┌─ Materials provided
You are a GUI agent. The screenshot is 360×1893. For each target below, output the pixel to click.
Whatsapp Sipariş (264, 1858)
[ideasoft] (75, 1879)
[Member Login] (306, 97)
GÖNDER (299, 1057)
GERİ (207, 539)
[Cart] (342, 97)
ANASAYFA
└─
*Problem requirements*
Give a verbatim copy of the material above.

*Exercise answer*
You are a GUI agent. The screenshot is 360×1893. For each target below, output the pixel to click.
Whatsapp Sipariş (264, 1858)
[ideasoft] (75, 1879)
[Member Login] (306, 97)
GÖNDER (299, 1057)
GERİ (207, 539)
[Cart] (342, 97)
ANASAYFA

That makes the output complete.